WORK TO BE COMPLETED:
Reproduce the full blog post about a day with Charlie, word for word.

PAGE EXCERPT:
____
Posted by: autismland | February 1, 2007

Let There Be Light (#591)

“Ee needa ugg!”
Headoverpiano
Said Charlie and, when I went over with a smile, he wrapped his lanky long arms around me and squeezed: A surprise—a sweet trick—from the boy who generally bestows the famous “backwards armfree hug.”

Ten minutes later, another “Ee need a hugg!” and another two-armed hug.

(Jackpot, yes.)

A bit later, I happened to tap the touchpad of my laptop; Charlie sat down before it. “Turn on, yes,” he said. Charlie’s teacher has noted that he likes to do some 6-piece online puzzles. I found one of a yellow school bus and he tapped rather randomly at the mouse, grinning.

If yesterday was a “dad ‘n’ son” afternoon, today was “mom ‘n’ me.” We walked to the train, Charlie stopping at the sidewalk’s edge and turning around to look at me; on the way back, he called out “Mom!” and tapped my arm. I had to remind him to move out of the way so other people could get to the sushi case at the grocery store (Charlie had been busy inspecting each pack). The store did not have any watermelon which he usually gets; Charlie’s response when I mentioned this was to march onto the next aisle.

It was a pleasant and peaceful easy-feeling day, from getting stuck in rush hour traffic to when Charlie told me “fold da blankett” as he settled into his bed (strewn with squishy pillow and fleece blankets and two of Jim’s old blue shirts and the green squishy ball).

But am I getting “soft” on autism—am I presenting a softened version of autism as some might say, a view that is proof positive of some kind of denial of what life with autism is “really” like: Scraping bad things (I have referred to these with a classical Greek word, kaka, which simply means “bad things” and I’ll leave the rest to your imagination) off the wall, etc..

Well. I didn’t call this blog “the autism reality show” for nothing.
____
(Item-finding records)
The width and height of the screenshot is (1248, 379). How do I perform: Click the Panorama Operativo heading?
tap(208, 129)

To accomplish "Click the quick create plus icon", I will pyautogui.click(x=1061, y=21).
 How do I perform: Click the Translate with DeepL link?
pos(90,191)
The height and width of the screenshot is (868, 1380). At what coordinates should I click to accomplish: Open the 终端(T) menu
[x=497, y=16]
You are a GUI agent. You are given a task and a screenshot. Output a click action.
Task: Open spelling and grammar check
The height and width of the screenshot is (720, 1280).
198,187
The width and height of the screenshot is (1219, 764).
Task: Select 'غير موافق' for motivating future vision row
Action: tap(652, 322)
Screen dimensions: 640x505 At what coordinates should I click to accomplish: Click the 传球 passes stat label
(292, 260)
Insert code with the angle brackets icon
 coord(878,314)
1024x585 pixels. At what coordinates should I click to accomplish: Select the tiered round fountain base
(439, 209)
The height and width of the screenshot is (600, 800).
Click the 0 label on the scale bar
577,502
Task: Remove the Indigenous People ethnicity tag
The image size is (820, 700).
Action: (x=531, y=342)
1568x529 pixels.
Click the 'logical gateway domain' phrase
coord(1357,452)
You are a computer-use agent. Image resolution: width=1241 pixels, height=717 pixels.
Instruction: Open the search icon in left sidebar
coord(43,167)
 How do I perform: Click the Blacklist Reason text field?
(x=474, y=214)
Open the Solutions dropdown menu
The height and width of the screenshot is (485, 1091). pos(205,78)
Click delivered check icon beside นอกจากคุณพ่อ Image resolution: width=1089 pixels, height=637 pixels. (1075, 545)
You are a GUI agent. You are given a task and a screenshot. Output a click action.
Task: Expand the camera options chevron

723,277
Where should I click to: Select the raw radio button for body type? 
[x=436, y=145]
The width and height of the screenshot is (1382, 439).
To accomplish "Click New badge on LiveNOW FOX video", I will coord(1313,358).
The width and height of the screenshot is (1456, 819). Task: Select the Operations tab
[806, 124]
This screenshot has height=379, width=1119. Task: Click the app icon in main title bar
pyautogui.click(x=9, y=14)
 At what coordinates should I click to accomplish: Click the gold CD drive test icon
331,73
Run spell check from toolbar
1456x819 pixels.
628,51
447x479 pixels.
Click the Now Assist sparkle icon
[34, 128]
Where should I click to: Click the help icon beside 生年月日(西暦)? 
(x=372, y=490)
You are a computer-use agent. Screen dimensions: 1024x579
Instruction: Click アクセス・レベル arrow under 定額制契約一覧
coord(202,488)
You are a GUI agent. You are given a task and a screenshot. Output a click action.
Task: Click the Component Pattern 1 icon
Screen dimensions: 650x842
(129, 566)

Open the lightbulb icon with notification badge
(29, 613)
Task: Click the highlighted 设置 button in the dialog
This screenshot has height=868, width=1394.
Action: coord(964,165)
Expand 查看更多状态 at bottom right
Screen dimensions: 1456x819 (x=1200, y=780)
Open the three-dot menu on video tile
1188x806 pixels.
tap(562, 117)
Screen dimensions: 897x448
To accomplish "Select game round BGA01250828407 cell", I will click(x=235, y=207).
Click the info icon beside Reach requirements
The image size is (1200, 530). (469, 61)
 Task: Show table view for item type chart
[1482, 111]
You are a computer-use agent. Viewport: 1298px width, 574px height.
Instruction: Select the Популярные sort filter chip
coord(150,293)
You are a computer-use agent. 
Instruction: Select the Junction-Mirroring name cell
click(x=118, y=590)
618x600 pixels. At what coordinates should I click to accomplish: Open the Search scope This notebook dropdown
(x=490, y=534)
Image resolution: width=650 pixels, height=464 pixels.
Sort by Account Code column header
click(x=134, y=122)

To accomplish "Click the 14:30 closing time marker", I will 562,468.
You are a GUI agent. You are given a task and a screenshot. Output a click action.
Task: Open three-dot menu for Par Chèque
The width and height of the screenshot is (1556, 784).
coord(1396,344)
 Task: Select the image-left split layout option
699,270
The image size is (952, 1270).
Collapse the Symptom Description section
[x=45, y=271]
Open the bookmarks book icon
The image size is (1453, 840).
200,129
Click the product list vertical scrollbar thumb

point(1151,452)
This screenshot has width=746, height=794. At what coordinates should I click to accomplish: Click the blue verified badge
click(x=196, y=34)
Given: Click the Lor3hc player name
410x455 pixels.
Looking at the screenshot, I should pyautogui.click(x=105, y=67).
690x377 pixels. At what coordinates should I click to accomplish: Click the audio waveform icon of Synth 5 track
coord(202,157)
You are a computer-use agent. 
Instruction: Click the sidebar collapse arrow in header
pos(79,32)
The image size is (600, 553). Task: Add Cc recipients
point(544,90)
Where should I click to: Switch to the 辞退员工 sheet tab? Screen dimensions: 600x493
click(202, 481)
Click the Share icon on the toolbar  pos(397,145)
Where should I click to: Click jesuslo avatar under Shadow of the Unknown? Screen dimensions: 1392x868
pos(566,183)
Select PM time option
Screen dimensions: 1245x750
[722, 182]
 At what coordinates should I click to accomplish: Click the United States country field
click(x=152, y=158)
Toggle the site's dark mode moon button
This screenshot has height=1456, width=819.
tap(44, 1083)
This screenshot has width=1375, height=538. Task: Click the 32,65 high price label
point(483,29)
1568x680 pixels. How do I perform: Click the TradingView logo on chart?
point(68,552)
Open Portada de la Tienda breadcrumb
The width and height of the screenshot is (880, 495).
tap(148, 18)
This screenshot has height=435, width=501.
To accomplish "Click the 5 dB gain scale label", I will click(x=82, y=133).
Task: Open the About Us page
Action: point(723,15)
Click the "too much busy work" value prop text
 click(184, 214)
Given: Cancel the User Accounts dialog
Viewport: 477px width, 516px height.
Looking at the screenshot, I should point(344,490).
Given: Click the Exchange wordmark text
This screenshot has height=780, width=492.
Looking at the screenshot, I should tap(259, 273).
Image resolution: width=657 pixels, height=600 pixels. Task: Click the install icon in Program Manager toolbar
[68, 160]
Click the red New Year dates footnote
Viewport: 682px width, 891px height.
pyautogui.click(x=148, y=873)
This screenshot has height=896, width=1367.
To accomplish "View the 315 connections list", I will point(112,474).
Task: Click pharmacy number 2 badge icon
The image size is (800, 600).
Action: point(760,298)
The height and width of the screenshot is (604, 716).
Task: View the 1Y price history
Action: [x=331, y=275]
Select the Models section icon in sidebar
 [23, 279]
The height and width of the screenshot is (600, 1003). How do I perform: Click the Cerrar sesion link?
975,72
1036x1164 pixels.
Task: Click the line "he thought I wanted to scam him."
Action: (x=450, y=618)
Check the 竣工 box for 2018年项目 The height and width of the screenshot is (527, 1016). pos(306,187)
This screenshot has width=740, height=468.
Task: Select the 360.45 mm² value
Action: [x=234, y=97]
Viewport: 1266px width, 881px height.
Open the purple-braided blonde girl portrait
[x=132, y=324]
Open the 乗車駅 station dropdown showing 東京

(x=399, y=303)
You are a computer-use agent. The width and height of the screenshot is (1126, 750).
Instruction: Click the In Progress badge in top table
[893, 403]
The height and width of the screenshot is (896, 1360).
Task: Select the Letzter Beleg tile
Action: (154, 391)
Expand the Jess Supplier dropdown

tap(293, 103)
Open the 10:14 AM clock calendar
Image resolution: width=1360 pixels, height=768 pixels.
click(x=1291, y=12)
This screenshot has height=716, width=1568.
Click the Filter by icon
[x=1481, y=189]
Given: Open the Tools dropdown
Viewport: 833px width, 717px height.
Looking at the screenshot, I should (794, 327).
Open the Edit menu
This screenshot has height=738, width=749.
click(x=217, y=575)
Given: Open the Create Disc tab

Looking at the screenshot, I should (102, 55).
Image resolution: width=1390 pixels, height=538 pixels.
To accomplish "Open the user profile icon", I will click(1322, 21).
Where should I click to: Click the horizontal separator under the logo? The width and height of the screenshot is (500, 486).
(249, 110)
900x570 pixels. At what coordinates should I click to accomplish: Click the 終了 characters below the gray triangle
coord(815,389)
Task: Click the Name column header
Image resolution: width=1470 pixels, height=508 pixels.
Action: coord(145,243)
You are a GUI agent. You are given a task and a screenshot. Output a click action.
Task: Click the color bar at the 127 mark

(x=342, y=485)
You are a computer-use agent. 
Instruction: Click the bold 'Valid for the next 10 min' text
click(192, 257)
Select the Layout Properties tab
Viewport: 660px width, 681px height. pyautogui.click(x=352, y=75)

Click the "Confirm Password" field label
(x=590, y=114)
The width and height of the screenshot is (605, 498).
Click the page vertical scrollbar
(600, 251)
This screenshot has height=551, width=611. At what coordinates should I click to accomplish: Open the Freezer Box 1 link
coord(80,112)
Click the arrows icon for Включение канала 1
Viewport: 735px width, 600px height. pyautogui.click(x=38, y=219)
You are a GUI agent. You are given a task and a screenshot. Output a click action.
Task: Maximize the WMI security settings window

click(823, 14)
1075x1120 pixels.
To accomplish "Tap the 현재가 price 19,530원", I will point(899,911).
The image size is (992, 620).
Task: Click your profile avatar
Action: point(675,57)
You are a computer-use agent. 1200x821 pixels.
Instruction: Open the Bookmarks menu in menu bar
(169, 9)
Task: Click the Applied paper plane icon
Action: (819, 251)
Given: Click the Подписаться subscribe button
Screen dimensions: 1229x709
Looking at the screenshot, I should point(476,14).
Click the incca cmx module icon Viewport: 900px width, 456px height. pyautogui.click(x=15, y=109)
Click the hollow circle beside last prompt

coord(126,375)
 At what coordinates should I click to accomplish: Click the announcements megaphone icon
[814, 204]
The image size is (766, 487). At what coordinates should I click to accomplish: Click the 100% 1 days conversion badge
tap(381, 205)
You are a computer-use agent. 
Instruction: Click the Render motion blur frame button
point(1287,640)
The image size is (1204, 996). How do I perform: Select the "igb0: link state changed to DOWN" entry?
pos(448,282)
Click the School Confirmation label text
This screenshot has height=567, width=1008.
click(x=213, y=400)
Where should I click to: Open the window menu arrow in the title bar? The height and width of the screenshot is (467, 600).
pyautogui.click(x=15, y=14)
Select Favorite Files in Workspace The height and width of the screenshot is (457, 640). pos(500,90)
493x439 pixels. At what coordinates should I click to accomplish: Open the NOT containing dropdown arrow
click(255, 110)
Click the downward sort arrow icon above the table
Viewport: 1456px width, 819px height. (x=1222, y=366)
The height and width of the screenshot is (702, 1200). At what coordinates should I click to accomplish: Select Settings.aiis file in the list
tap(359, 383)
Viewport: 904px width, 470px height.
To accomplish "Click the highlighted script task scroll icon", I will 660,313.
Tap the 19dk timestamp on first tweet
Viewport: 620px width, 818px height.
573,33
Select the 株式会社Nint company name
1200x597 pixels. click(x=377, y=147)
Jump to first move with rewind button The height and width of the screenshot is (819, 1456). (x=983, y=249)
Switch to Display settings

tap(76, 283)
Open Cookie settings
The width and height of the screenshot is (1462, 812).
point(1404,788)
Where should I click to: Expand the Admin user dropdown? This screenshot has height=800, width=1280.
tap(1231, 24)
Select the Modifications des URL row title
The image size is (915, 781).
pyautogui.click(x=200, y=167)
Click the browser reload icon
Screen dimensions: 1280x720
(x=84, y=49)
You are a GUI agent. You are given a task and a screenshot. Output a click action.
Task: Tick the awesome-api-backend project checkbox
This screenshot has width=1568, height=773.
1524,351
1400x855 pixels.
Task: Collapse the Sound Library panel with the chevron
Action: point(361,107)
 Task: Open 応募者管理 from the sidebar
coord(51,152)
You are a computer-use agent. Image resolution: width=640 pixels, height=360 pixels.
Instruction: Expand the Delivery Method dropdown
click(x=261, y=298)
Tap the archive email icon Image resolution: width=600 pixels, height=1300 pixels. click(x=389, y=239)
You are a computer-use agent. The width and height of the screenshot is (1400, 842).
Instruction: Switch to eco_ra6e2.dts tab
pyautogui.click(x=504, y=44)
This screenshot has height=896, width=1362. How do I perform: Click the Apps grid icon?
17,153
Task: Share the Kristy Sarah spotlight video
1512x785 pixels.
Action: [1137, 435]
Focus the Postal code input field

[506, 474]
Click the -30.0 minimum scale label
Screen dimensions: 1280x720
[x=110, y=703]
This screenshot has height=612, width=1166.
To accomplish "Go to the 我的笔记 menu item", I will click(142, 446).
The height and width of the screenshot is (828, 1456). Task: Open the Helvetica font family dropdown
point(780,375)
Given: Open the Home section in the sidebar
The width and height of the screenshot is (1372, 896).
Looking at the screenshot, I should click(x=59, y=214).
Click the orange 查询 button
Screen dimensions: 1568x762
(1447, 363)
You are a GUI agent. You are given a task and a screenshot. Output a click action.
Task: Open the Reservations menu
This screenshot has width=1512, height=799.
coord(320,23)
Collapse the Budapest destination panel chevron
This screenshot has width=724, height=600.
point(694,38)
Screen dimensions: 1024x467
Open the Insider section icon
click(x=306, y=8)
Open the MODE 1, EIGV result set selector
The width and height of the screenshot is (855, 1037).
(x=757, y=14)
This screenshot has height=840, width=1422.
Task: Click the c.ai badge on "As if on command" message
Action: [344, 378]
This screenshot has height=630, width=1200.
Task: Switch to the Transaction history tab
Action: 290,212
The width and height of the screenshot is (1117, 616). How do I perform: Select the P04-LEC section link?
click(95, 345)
____
WORKED ANSWER:
Posted by: autismland | February 1, 2007

Let There Be Light (#591)

“Ee needa ugg!”
Headoverpiano
Said Charlie and, when I went over with a smile, he wrapped his lanky long arms around me and squeezed: A surprise—a sweet trick—from the boy who generally bestows the famous “backwards armfree hug.”

Ten minutes later, another “Ee need a hugg!” and another two-armed hug.

(Jackpot, yes.)

A bit later, I happened to tap the touchpad of my laptop; Charlie sat down before it. “Turn on, yes,” he said. Charlie’s teacher has noted that he likes to do some 6-piece online puzzles. I found one of a yellow school bus and he tapped rather randomly at the mouse, grinning.

If yesterday was a “dad ‘n’ son” afternoon, today was “mom ‘n’ me.” We walked to the train, Charlie stopping at the sidewalk’s edge and turning around to look at me; on the way back, he called out “Mom!” and tapped my arm. I had to remind him to move out of the way so other people could get to the sushi case at the grocery store (Charlie had been busy inspecting each pack). The store did not have any watermelon which he usually gets; Charlie’s response when I mentioned this was to march onto the next aisle.

It was a pleasant and peaceful easy-feeling day, from getting stuck in rush hour traffic to when Charlie told me “fold da blankett” as he settled into his bed (strewn with squishy pillow and fleece blankets and two of Jim’s old blue shirts and the green squishy ball).

But am I getting “soft” on autism—am I presenting a softened version of autism as some might say, a view that is proof positive of some kind of denial of what life with autism is “really” like: Scraping bad things (I have referred to these with a classical Greek word, kaka, which simply means “bad things” and I’ll leave the rest to your imagination) off the wall, etc..

Well. I didn’t call this blog “the autism reality show” for nothing.